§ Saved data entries
+---+

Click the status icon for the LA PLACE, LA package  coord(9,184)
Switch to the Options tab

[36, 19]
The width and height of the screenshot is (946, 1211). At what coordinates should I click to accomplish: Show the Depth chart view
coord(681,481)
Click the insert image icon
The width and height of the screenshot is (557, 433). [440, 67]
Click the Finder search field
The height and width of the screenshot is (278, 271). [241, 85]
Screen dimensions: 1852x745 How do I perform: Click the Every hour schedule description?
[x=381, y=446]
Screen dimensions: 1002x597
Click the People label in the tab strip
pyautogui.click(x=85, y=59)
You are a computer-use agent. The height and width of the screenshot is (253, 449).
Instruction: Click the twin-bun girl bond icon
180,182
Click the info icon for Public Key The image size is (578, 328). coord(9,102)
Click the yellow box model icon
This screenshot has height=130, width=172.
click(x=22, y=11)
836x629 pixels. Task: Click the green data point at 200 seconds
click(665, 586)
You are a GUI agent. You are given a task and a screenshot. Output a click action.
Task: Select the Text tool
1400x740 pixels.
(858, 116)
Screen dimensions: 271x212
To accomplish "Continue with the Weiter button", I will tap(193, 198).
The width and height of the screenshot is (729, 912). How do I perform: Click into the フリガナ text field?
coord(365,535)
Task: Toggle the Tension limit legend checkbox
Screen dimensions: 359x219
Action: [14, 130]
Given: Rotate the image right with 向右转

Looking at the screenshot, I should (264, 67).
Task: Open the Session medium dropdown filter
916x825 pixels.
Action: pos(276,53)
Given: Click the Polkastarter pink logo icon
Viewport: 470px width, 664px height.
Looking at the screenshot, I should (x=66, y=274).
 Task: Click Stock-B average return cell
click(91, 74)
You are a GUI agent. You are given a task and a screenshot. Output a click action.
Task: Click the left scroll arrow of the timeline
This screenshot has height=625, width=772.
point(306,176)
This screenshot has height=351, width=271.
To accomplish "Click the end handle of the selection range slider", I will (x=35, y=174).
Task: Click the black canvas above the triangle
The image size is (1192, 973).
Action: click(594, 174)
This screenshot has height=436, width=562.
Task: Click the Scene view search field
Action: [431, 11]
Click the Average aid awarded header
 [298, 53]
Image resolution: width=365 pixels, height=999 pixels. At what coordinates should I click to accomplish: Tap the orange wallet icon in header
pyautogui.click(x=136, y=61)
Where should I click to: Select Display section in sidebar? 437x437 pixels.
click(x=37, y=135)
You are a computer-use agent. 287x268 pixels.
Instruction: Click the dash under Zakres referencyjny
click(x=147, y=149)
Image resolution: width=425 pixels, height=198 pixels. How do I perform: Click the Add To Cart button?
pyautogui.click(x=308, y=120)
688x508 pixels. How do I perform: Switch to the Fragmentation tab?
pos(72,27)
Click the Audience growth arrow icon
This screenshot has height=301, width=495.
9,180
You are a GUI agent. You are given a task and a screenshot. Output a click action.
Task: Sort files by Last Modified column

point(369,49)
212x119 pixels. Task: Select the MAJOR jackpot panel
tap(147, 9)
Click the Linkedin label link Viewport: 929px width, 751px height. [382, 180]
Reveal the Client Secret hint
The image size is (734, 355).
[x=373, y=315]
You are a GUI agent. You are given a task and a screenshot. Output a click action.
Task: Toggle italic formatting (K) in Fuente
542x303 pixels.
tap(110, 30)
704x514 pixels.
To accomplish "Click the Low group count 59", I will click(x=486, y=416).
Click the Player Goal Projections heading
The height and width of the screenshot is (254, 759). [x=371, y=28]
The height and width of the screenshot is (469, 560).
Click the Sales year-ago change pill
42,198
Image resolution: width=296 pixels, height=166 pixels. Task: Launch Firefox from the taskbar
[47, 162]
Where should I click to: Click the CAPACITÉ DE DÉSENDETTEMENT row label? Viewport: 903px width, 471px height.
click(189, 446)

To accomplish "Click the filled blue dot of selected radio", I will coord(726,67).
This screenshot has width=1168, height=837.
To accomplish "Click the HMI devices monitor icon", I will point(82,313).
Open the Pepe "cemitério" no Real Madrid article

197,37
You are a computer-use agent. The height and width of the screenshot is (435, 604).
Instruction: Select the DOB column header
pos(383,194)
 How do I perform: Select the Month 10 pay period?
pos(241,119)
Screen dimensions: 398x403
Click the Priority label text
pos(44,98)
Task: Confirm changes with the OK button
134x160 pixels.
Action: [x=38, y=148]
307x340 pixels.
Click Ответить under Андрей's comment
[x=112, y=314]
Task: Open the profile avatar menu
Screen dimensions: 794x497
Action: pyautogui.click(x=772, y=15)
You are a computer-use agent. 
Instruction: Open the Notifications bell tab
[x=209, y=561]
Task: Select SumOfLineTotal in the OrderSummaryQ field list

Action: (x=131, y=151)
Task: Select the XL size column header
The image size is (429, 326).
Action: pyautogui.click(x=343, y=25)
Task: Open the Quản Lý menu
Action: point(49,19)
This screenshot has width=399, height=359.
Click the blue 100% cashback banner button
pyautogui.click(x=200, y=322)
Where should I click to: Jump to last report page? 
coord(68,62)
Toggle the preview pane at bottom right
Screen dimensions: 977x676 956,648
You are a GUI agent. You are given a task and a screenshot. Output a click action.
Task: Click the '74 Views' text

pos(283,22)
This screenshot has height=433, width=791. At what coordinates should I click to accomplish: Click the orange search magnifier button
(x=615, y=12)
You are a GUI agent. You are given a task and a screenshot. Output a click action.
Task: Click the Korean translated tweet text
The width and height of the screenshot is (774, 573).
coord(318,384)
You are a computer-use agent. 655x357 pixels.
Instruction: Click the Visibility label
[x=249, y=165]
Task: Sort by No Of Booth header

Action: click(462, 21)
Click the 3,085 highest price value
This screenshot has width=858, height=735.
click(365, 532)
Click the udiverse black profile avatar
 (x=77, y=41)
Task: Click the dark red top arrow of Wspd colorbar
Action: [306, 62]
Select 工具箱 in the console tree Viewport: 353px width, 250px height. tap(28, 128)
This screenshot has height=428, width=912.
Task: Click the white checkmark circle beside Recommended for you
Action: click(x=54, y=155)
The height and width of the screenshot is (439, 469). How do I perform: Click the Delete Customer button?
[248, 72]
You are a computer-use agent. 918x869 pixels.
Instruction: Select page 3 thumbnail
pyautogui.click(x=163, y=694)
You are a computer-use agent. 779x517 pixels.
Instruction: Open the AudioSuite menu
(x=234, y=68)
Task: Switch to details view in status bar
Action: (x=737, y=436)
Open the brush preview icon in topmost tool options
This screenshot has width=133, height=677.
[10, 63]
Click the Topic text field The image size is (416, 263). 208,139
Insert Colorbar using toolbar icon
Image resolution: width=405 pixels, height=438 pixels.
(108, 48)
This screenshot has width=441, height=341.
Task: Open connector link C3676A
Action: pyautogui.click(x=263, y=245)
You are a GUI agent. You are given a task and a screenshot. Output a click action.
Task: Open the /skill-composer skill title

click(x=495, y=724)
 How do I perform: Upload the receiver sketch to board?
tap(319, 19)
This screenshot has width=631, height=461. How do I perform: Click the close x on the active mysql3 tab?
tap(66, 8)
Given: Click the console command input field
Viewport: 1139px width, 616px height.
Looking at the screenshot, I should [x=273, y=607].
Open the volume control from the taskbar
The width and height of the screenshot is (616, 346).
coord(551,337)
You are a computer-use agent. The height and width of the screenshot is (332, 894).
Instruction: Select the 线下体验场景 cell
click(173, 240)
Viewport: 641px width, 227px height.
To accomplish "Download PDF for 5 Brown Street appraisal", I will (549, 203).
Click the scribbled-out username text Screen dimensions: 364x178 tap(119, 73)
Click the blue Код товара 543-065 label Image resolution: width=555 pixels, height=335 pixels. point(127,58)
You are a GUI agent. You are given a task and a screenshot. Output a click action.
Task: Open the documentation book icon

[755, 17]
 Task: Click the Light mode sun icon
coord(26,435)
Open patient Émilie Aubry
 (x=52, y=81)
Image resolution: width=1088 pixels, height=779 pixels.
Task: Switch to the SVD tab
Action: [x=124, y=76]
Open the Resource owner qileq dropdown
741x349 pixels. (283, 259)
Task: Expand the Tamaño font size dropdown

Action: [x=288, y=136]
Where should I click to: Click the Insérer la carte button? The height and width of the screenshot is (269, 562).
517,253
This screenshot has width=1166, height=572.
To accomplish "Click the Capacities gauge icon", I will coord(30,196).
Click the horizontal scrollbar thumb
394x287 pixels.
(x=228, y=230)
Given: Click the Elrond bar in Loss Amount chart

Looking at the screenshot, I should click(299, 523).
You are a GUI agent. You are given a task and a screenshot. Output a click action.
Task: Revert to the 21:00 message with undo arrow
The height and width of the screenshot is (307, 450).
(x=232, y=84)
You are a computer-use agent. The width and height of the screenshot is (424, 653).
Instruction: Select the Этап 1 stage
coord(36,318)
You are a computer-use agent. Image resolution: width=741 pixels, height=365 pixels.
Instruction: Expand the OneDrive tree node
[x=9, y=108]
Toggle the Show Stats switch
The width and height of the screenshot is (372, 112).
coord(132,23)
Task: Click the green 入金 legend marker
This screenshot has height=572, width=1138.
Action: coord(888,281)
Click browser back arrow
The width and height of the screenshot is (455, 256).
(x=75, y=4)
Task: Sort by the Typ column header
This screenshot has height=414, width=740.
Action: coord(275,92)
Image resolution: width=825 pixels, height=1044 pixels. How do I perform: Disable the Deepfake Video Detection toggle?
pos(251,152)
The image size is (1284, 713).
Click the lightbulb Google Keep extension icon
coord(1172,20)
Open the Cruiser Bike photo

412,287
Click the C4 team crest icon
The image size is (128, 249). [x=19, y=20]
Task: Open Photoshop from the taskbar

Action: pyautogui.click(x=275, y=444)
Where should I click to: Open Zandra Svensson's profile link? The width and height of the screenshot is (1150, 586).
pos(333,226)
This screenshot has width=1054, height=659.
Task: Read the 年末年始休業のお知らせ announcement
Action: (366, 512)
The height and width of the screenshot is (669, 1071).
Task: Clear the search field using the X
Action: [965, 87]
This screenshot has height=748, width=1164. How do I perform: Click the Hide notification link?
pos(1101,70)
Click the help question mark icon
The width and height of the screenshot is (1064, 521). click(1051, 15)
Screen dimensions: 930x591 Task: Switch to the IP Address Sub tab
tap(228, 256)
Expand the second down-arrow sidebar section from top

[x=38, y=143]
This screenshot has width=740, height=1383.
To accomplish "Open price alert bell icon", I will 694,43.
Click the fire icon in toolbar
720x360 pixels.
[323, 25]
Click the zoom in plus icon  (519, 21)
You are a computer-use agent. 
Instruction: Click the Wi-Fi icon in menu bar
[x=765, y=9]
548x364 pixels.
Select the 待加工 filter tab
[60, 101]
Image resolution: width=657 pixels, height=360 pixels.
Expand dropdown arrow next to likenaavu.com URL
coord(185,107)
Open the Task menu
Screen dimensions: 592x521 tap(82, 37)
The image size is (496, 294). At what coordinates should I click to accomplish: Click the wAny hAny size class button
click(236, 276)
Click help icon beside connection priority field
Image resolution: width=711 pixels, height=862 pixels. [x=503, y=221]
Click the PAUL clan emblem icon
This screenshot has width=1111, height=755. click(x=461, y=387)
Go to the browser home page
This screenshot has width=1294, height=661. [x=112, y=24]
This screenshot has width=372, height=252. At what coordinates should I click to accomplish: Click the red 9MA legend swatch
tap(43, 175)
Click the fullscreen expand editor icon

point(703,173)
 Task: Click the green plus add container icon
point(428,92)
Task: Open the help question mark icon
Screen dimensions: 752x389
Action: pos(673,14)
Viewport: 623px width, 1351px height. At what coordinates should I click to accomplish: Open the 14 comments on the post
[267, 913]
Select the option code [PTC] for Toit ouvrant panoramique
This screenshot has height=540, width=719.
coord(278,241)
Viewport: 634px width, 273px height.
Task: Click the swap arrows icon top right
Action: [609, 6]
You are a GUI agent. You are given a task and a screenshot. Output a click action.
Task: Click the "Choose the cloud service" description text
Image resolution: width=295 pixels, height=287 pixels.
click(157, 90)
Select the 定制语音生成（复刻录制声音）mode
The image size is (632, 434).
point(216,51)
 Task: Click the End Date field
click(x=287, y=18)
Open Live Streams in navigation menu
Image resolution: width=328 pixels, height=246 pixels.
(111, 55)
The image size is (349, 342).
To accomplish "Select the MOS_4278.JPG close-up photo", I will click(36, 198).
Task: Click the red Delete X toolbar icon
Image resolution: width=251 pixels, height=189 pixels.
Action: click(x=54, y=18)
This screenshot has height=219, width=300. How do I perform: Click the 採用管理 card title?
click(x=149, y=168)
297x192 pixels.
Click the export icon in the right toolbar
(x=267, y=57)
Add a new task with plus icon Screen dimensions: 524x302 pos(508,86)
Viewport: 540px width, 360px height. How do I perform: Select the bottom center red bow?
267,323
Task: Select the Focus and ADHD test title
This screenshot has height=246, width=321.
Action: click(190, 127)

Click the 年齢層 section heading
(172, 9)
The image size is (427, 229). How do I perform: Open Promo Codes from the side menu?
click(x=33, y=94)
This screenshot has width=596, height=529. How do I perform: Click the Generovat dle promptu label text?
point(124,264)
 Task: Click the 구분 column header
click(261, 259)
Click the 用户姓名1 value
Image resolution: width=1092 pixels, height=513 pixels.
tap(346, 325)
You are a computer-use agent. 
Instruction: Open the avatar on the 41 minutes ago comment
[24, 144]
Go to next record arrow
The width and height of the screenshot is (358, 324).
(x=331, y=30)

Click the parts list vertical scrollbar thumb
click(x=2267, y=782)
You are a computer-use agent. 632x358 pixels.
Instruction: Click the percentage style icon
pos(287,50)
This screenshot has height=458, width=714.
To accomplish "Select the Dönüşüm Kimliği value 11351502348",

+---+

§ PROBLEM TO SOLVE
Return exactly the lines above from the line that has "Click the info" through the line that has "Screen dimensions: 271x212", inclusive, and nothing else.

§ EXERCISE OUTPUT
Click the info icon for Public Key The image size is (578, 328). coord(9,102)
Click the yellow box model icon
This screenshot has height=130, width=172.
click(x=22, y=11)
836x629 pixels. Task: Click the green data point at 200 seconds
click(665, 586)
You are a GUI agent. You are given a task and a screenshot. Output a click action.
Task: Select the Text tool
1400x740 pixels.
(858, 116)
Screen dimensions: 271x212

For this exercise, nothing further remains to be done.